DESCRIPTION OF THE TASK: Can you rewrite the stretch of records from the line containing "Where should I" through the end of the records, keeping the requests and scaling every coordinate in the answers by 2.5, rounded to whole numbers with halves rounded up? Give only that stretch, and leave the pictures out.

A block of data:
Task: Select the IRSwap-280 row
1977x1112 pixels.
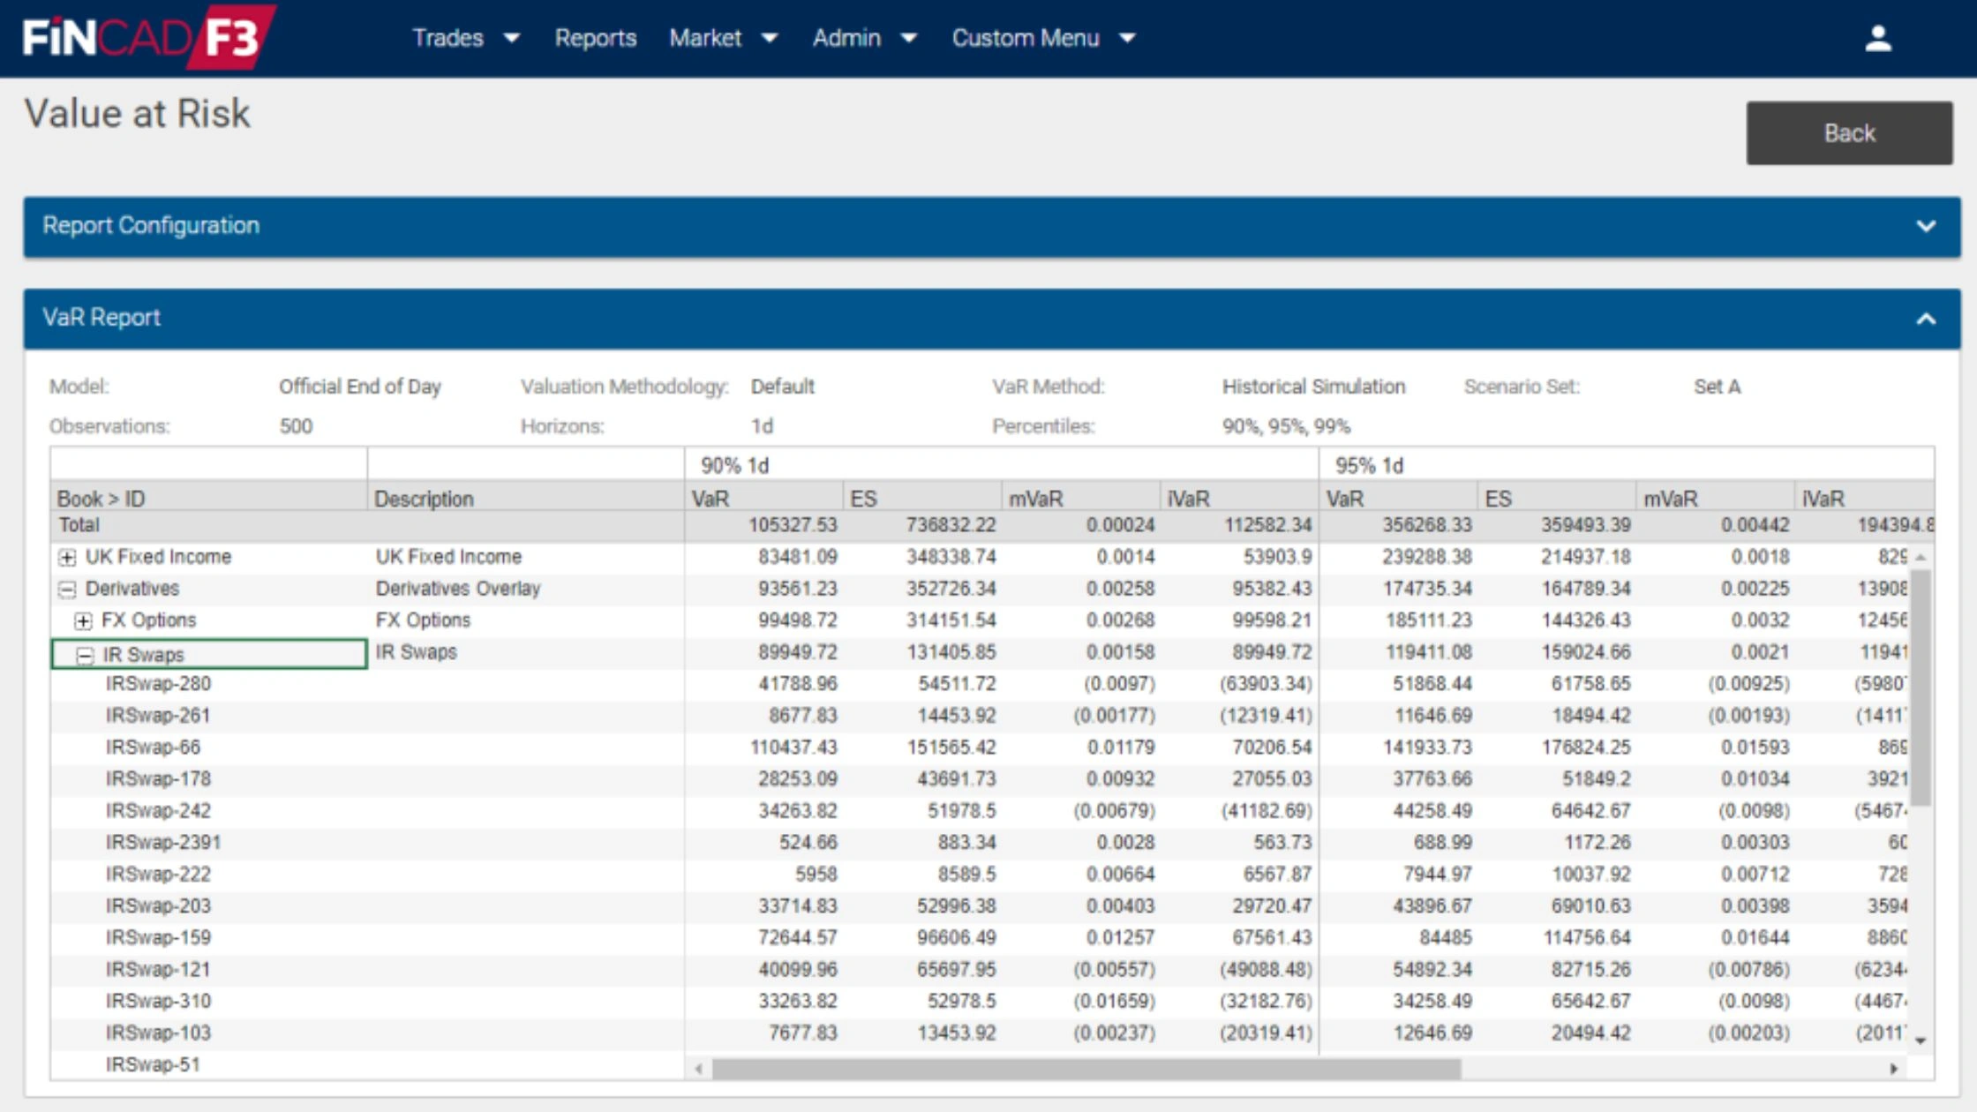Action: [x=158, y=684]
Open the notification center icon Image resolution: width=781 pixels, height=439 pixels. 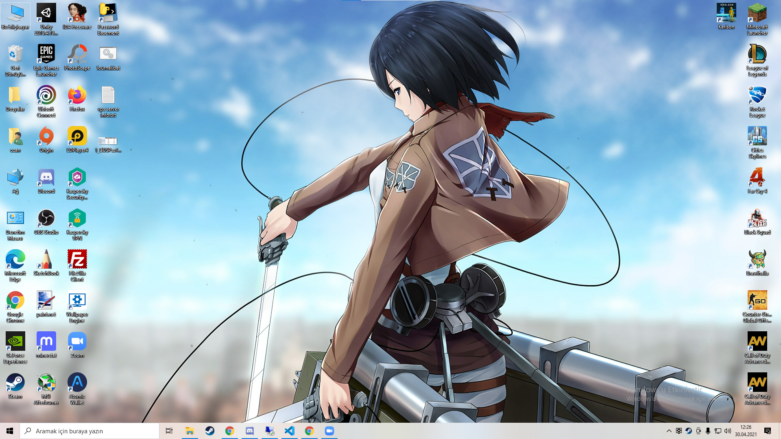point(768,431)
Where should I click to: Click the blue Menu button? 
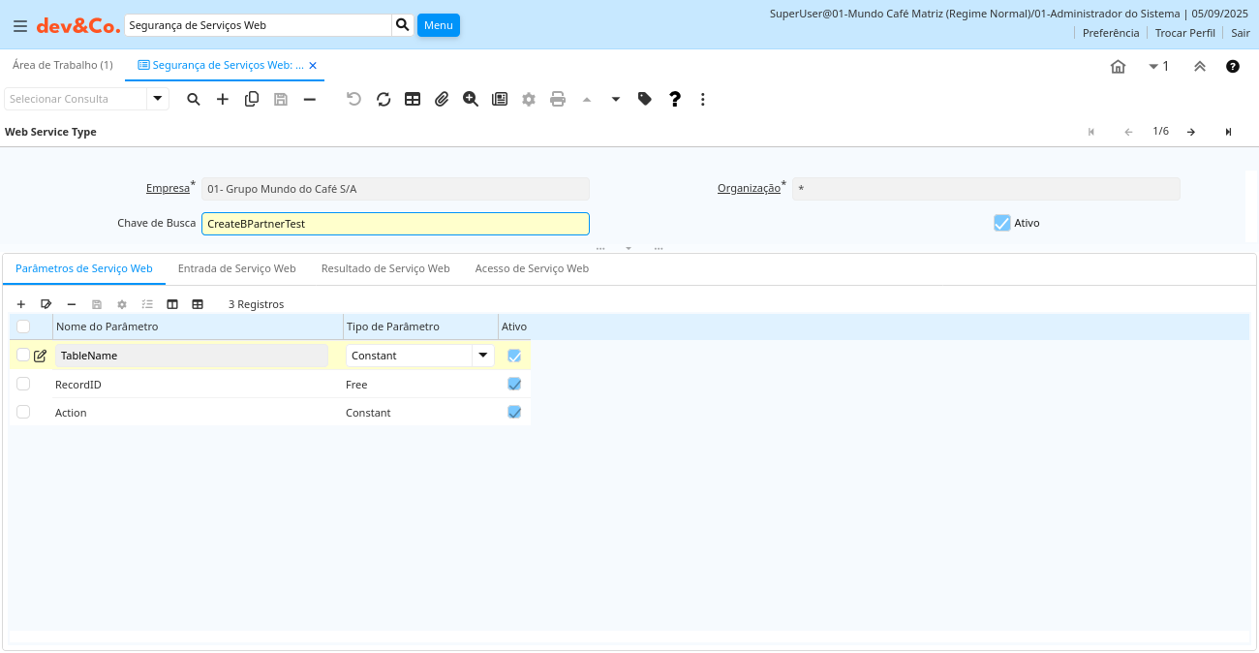(438, 25)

SOLUTION TO THE PROBLEM:
Where should I click to: Click the blue Menu button? 
(1095, 63)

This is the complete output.